WHAT TO WORK ON =
Restate every record that follows, keeping it exact.
MATERIAL FOR THE TASK Block Start
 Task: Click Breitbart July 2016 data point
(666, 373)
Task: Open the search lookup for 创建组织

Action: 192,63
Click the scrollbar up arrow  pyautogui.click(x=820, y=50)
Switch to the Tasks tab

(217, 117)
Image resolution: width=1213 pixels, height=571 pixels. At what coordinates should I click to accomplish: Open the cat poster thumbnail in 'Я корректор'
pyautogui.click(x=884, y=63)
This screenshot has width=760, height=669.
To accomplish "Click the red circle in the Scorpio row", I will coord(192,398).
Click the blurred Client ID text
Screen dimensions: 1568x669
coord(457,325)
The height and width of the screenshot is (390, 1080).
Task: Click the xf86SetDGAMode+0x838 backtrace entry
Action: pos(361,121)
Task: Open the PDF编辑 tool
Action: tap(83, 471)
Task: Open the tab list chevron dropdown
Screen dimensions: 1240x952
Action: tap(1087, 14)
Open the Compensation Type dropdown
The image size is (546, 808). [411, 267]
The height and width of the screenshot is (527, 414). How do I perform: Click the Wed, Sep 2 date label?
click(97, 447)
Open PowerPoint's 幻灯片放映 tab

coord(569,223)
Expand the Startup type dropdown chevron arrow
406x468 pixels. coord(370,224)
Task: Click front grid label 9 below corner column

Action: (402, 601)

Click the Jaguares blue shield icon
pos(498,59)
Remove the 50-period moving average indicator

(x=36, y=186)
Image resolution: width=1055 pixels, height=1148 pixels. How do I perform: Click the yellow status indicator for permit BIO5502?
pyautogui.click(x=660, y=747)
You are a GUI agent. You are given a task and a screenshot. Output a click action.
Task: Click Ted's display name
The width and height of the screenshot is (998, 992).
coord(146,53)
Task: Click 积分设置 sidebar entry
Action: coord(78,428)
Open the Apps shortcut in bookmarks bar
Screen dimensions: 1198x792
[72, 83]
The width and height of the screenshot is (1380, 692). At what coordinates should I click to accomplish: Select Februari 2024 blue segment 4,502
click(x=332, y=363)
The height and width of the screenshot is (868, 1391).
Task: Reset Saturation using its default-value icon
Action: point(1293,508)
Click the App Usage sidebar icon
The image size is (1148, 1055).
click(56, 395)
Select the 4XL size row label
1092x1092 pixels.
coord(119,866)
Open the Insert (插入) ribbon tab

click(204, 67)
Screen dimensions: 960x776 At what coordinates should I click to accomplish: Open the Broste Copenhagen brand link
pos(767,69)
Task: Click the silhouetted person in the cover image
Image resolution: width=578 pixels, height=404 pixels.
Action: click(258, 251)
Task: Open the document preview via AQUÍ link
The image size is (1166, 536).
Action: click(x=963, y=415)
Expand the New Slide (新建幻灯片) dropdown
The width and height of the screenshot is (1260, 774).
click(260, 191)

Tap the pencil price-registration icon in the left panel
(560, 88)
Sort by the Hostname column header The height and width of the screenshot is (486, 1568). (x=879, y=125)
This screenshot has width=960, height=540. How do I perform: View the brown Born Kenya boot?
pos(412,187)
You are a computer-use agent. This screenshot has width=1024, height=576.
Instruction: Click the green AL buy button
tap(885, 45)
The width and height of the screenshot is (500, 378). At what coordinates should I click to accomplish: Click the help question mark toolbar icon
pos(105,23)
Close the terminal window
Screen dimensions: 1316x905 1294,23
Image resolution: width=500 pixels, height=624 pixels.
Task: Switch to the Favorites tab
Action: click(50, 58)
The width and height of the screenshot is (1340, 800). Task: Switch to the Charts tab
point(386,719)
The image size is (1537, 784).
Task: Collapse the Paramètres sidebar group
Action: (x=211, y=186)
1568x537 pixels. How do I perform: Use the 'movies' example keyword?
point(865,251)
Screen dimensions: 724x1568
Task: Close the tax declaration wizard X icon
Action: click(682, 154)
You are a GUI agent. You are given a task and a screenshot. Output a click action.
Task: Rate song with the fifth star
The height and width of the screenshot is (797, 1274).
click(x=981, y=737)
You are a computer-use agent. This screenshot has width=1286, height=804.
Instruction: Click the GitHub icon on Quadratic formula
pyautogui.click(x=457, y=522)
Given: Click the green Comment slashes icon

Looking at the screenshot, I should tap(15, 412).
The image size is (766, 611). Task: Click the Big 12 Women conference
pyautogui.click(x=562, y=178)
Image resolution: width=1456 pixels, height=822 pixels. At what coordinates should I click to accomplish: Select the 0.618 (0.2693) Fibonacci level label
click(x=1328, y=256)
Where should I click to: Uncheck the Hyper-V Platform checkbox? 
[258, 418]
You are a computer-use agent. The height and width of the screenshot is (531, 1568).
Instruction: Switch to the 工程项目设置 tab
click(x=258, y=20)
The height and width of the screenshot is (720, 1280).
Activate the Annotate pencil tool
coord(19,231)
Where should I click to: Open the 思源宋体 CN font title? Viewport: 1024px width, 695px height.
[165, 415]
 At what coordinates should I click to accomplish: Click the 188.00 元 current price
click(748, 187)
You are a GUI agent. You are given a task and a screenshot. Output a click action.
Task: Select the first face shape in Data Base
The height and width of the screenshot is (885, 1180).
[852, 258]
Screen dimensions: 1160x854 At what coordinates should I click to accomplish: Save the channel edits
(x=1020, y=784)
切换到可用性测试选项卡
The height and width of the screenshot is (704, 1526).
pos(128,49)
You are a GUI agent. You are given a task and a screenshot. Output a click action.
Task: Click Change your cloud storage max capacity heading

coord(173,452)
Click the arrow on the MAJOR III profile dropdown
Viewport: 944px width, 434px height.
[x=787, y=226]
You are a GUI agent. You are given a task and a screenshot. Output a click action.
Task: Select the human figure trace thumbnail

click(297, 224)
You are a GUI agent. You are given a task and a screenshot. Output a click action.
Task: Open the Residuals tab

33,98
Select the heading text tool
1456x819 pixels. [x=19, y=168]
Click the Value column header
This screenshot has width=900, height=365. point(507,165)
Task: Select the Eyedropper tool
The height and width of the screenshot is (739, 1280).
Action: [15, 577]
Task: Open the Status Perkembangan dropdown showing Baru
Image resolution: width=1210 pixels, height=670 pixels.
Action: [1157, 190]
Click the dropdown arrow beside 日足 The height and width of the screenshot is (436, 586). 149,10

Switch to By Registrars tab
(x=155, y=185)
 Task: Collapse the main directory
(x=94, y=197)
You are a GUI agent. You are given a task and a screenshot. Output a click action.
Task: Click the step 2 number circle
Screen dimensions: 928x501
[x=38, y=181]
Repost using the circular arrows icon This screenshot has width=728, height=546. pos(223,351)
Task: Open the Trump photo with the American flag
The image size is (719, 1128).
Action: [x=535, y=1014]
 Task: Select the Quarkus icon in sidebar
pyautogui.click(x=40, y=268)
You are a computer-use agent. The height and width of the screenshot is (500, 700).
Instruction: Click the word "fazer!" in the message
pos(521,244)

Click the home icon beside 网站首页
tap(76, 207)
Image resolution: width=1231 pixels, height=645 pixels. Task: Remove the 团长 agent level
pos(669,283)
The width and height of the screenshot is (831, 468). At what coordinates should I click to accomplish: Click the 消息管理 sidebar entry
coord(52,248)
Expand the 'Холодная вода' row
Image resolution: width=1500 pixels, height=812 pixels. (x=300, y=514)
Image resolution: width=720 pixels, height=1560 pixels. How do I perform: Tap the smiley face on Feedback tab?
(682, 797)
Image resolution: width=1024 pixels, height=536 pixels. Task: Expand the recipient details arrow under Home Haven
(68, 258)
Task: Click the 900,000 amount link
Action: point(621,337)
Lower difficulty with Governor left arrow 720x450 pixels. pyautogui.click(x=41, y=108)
MATERIAL FOR THE TASK Block End
ANSWER =
 Task: Click Breitbart July 2016 data point
(666, 373)
Task: Open the search lookup for 创建组织

Action: 192,63
Click the scrollbar up arrow  pyautogui.click(x=820, y=50)
Switch to the Tasks tab

(217, 117)
Image resolution: width=1213 pixels, height=571 pixels. At what coordinates should I click to accomplish: Open the cat poster thumbnail in 'Я корректор'
pyautogui.click(x=884, y=63)
This screenshot has width=760, height=669.
To accomplish "Click the red circle in the Scorpio row", I will coord(192,398).
Click the blurred Client ID text
Screen dimensions: 1568x669
coord(457,325)
The height and width of the screenshot is (390, 1080).
Task: Click the xf86SetDGAMode+0x838 backtrace entry
Action: pos(361,121)
Task: Open the PDF编辑 tool
Action: tap(83, 471)
Task: Open the tab list chevron dropdown
Screen dimensions: 1240x952
Action: tap(1087, 14)
Open the Compensation Type dropdown
The image size is (546, 808). [411, 267]
The height and width of the screenshot is (527, 414). How do I perform: Click the Wed, Sep 2 date label?
click(97, 447)
Open PowerPoint's 幻灯片放映 tab

coord(569,223)
Expand the Startup type dropdown chevron arrow
406x468 pixels. coord(370,224)
Task: Click front grid label 9 below corner column

Action: (402, 601)

Click the Jaguares blue shield icon
pos(498,59)
Remove the 50-period moving average indicator

(x=36, y=186)
Image resolution: width=1055 pixels, height=1148 pixels. How do I perform: Click the yellow status indicator for permit BIO5502?
pyautogui.click(x=660, y=747)
You are a GUI agent. You are given a task and a screenshot. Output a click action.
Task: Click Ted's display name
The width and height of the screenshot is (998, 992).
coord(146,53)
Task: Click 积分设置 sidebar entry
Action: coord(78,428)
Open the Apps shortcut in bookmarks bar
Screen dimensions: 1198x792
[72, 83]
The width and height of the screenshot is (1380, 692). At what coordinates should I click to accomplish: Select Februari 2024 blue segment 4,502
click(x=332, y=363)
The height and width of the screenshot is (868, 1391).
Task: Reset Saturation using its default-value icon
Action: point(1293,508)
Click the App Usage sidebar icon
The image size is (1148, 1055).
click(56, 395)
Select the 4XL size row label
1092x1092 pixels.
coord(119,866)
Open the Insert (插入) ribbon tab

click(204, 67)
Screen dimensions: 960x776 At what coordinates should I click to accomplish: Open the Broste Copenhagen brand link
pos(767,69)
Task: Click the silhouetted person in the cover image
Image resolution: width=578 pixels, height=404 pixels.
Action: click(258, 251)
Task: Open the document preview via AQUÍ link
The image size is (1166, 536).
Action: click(x=963, y=415)
Expand the New Slide (新建幻灯片) dropdown
The width and height of the screenshot is (1260, 774).
click(260, 191)

Tap the pencil price-registration icon in the left panel
(560, 88)
Sort by the Hostname column header The height and width of the screenshot is (486, 1568). (x=879, y=125)
This screenshot has width=960, height=540. How do I perform: View the brown Born Kenya boot?
pos(412,187)
You are a computer-use agent. This screenshot has width=1024, height=576.
Instruction: Click the green AL buy button
tap(885, 45)
The width and height of the screenshot is (500, 378). At what coordinates should I click to accomplish: Click the help question mark toolbar icon
pos(105,23)
Close the terminal window
Screen dimensions: 1316x905 1294,23
Image resolution: width=500 pixels, height=624 pixels.
Task: Switch to the Favorites tab
Action: click(50, 58)
The width and height of the screenshot is (1340, 800). Task: Switch to the Charts tab
point(386,719)
The image size is (1537, 784).
Task: Collapse the Paramètres sidebar group
Action: (x=211, y=186)
1568x537 pixels. How do I perform: Use the 'movies' example keyword?
point(865,251)
Screen dimensions: 724x1568
Task: Close the tax declaration wizard X icon
Action: click(682, 154)
You are a GUI agent. You are given a task and a screenshot. Output a click action.
Task: Rate song with the fifth star
The height and width of the screenshot is (797, 1274).
click(x=981, y=737)
You are a computer-use agent. This screenshot has width=1286, height=804.
Instruction: Click the GitHub icon on Quadratic formula
pyautogui.click(x=457, y=522)
Given: Click the green Comment slashes icon

Looking at the screenshot, I should tap(15, 412).
The image size is (766, 611). Task: Click the Big 12 Women conference
pyautogui.click(x=562, y=178)
Image resolution: width=1456 pixels, height=822 pixels. At what coordinates should I click to accomplish: Select the 0.618 (0.2693) Fibonacci level label
click(x=1328, y=256)
Where should I click to: Uncheck the Hyper-V Platform checkbox? 
[258, 418]
You are a computer-use agent. The height and width of the screenshot is (531, 1568).
Instruction: Switch to the 工程项目设置 tab
click(x=258, y=20)
The height and width of the screenshot is (720, 1280).
Activate the Annotate pencil tool
coord(19,231)
Where should I click to: Open the 思源宋体 CN font title? Viewport: 1024px width, 695px height.
[165, 415]
 At what coordinates should I click to accomplish: Click the 188.00 元 current price
click(748, 187)
You are a GUI agent. You are given a task and a screenshot. Output a click action.
Task: Select the first face shape in Data Base
The height and width of the screenshot is (885, 1180).
[852, 258]
Screen dimensions: 1160x854 At what coordinates should I click to accomplish: Save the channel edits
(x=1020, y=784)
切换到可用性测试选项卡
The height and width of the screenshot is (704, 1526).
pos(128,49)
You are a GUI agent. You are given a task and a screenshot. Output a click action.
Task: Click Change your cloud storage max capacity heading

coord(173,452)
Click the arrow on the MAJOR III profile dropdown
Viewport: 944px width, 434px height.
[x=787, y=226]
You are a GUI agent. You are given a task and a screenshot. Output a click action.
Task: Select the human figure trace thumbnail

click(297, 224)
You are a GUI agent. You are given a task and a screenshot. Output a click action.
Task: Open the Residuals tab

33,98
Select the heading text tool
1456x819 pixels. [x=19, y=168]
Click the Value column header
This screenshot has width=900, height=365. point(507,165)
Task: Select the Eyedropper tool
The height and width of the screenshot is (739, 1280).
Action: [15, 577]
Task: Open the Status Perkembangan dropdown showing Baru
Image resolution: width=1210 pixels, height=670 pixels.
Action: [1157, 190]
Click the dropdown arrow beside 日足 The height and width of the screenshot is (436, 586). 149,10

Switch to By Registrars tab
(x=155, y=185)
 Task: Collapse the main directory
(x=94, y=197)
You are a GUI agent. You are given a task and a screenshot. Output a click action.
Task: Click the step 2 number circle
Screen dimensions: 928x501
[x=38, y=181]
Repost using the circular arrows icon This screenshot has width=728, height=546. pos(223,351)
Task: Open the Trump photo with the American flag
The image size is (719, 1128).
Action: [x=535, y=1014]
 Task: Select the Quarkus icon in sidebar
pyautogui.click(x=40, y=268)
You are a computer-use agent. The height and width of the screenshot is (500, 700).
Instruction: Click the word "fazer!" in the message
pos(521,244)

Click the home icon beside 网站首页
tap(76, 207)
Image resolution: width=1231 pixels, height=645 pixels. Task: Remove the 团长 agent level
pos(669,283)
The width and height of the screenshot is (831, 468). At what coordinates should I click to accomplish: Click the 消息管理 sidebar entry
coord(52,248)
Expand the 'Холодная вода' row
Image resolution: width=1500 pixels, height=812 pixels. (x=300, y=514)
Image resolution: width=720 pixels, height=1560 pixels. How do I perform: Tap the smiley face on Feedback tab?
(682, 797)
Image resolution: width=1024 pixels, height=536 pixels. Task: Expand the recipient details arrow under Home Haven
(68, 258)
Task: Click the 900,000 amount link
Action: point(621,337)
Lower difficulty with Governor left arrow 720x450 pixels. pyautogui.click(x=41, y=108)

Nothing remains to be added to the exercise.